> [Your instructions]:
Output the listing lines from the line that contains "Task: Click the save diskette icon" to the line that contains "Action: pos(1811,207)", both included, and leave out the pictures.

> [Entries supplied]:
**********

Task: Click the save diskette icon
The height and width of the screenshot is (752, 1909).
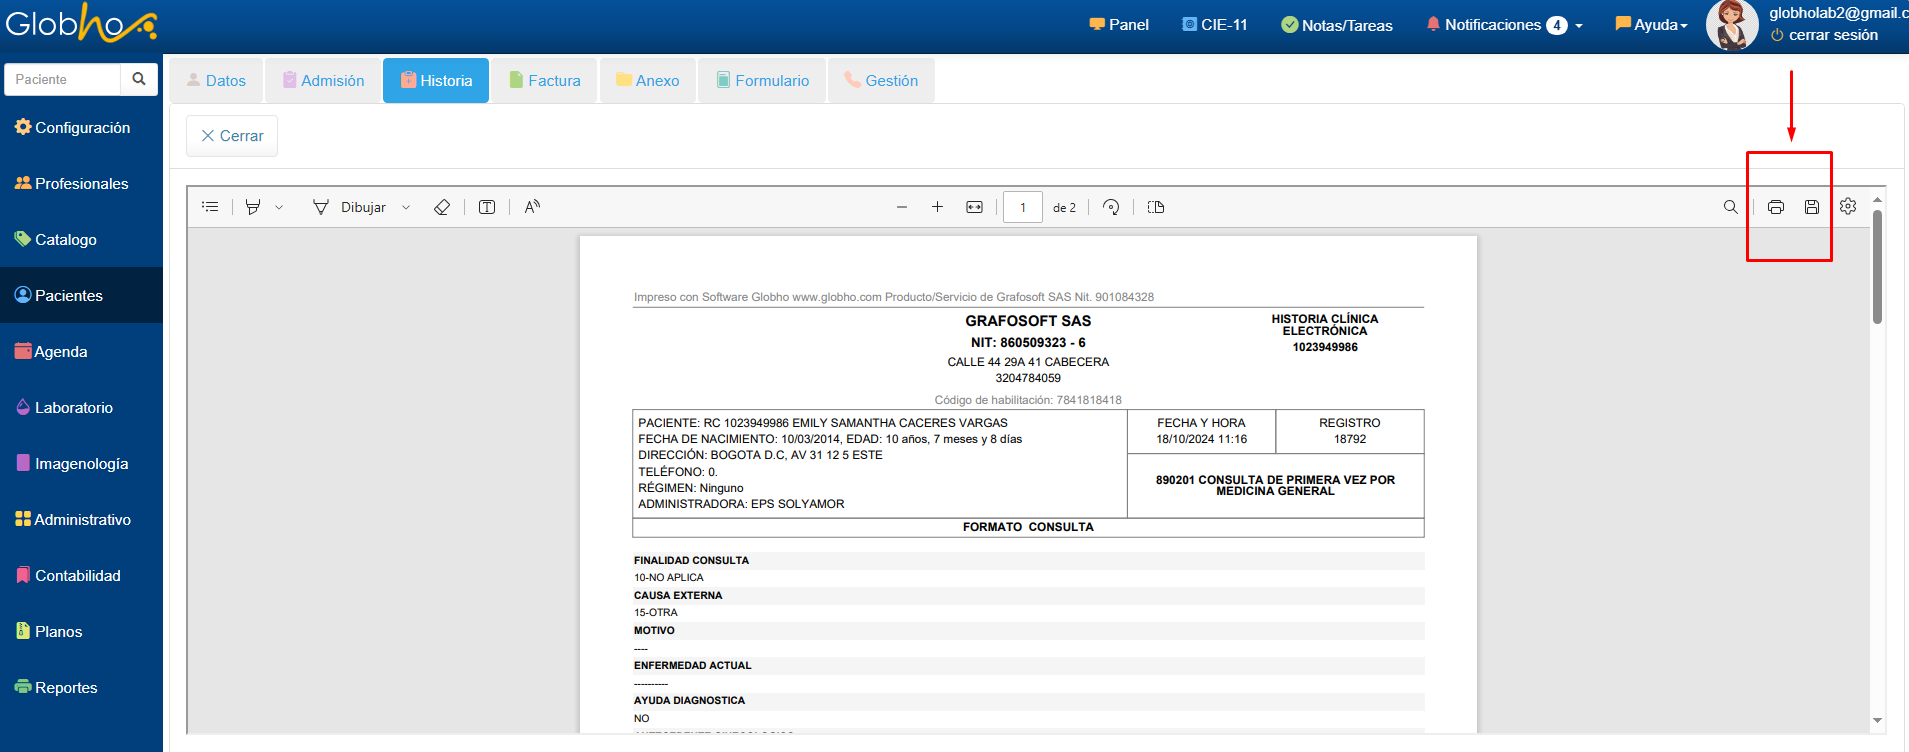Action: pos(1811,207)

**********

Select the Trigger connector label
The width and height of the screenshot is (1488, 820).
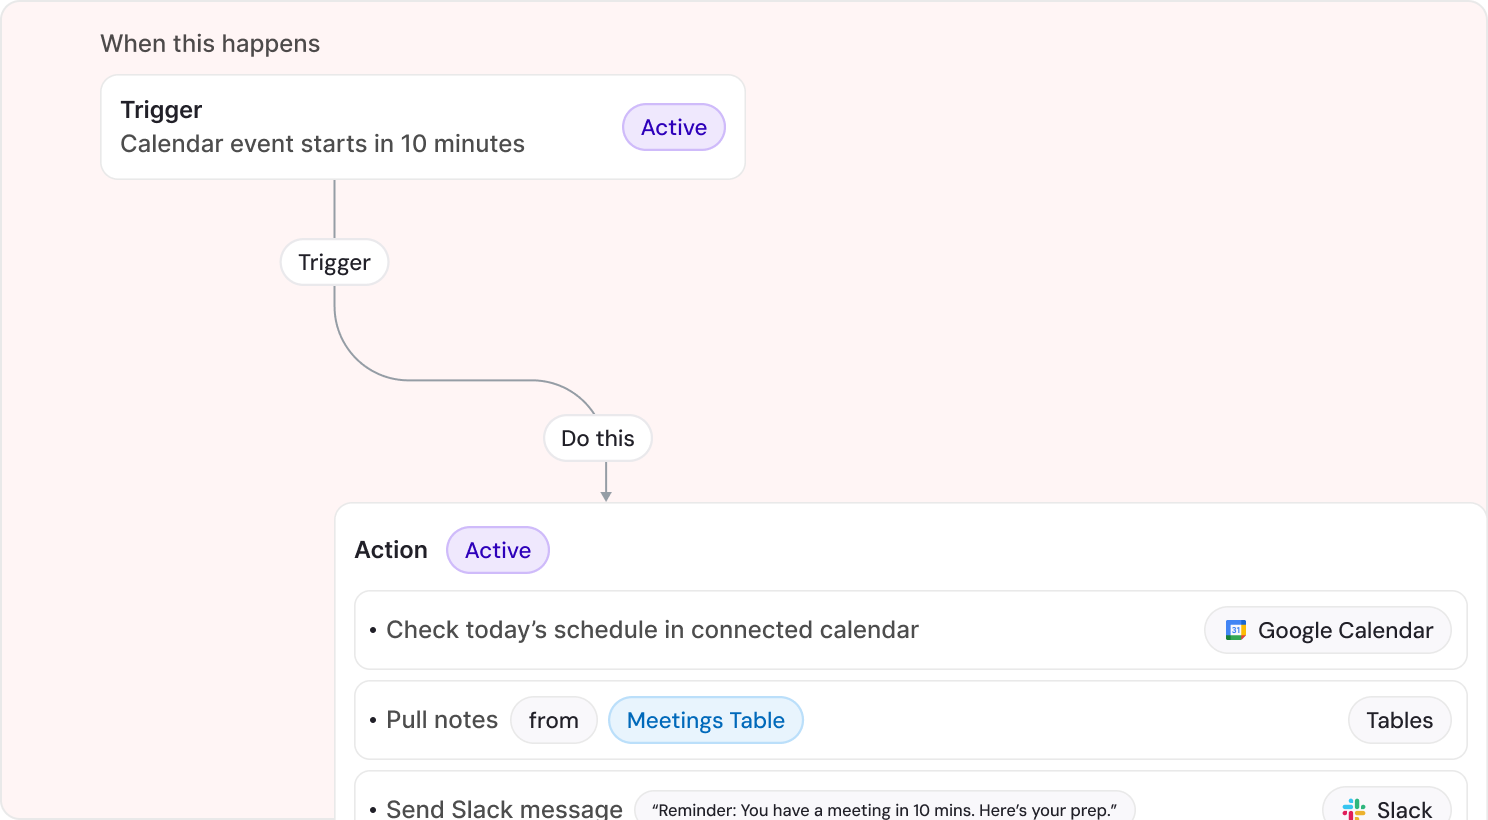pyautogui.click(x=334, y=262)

**********

> [Answer below]:
Task: Click the save diskette icon
The height and width of the screenshot is (752, 1909).
Action: pos(1811,207)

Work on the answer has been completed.